One worker, who has worked at sites across the county for the last decade, said some libraries in Ipswich have already been forced to remain closed on Sundays due to a lack of cover.
“There has been no recruitment for two years. People leave and they are not replaced. I understand that they are going to start recruiting again but at the moment there is simply not enough relief staff to cover the holes.
They added: “There have been cases where libraries have actually been unable to open due to low staff levels. The Stoke Library in Ipswich has been closed and I know that the library in Hawthorn Drive has also experienced difficulties.”
The worker, who asked not to be named, said the pressure on resources began while libraries were controlled by Suffolk County Council and has so far continued under the Suffolk Libraries’ Industrial Provident Society (IPS) – the agency which took control of Suffolk ’s 44 libraries at the start of August.
“The free services offered at libraries are valued across a wide population. They provide opportunities far beyond borrowing books or using computers. Sunday craft sessions are ideal for lone parents, especially dads and forces families, to socialise and play with their children, in a warm safe environment. The baby and toddler activities are also social occasions for mums, dads, grannies, grandads and the children. It is very disappointing for both adults and children to arrive at a library only to find it is closed.

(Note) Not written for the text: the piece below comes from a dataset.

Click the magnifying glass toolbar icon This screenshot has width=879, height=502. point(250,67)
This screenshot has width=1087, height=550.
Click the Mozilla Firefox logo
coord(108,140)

The frontline worker, who said staff are working hard to “paper over cracks”, said many people were also concerned about volunteers replacing paid employees.
But Alison Wheeler, IPS general manager, who confirmed there had been a couple of instances when libraries did not open, said the agency began assessing the staffing situation within days of taking control.
She added: “The recruitment freeze was something put in place under Suffolk County Council. We are outside that now. We have already brought someone in to look at all of the vacancies and to do analysis to improve staffing levels.”
Ms Wheeler, who said 40 relief staff have already been re-employed, said those working at libraries should be reassured that the agency had “acted immediately.”
She also insisted that volunteers would not replace paid positions.
“I know our staff have been concerned, but volunteers should not be seen as a threat, they are there to support staff not replace them,” Ms Wheeler added.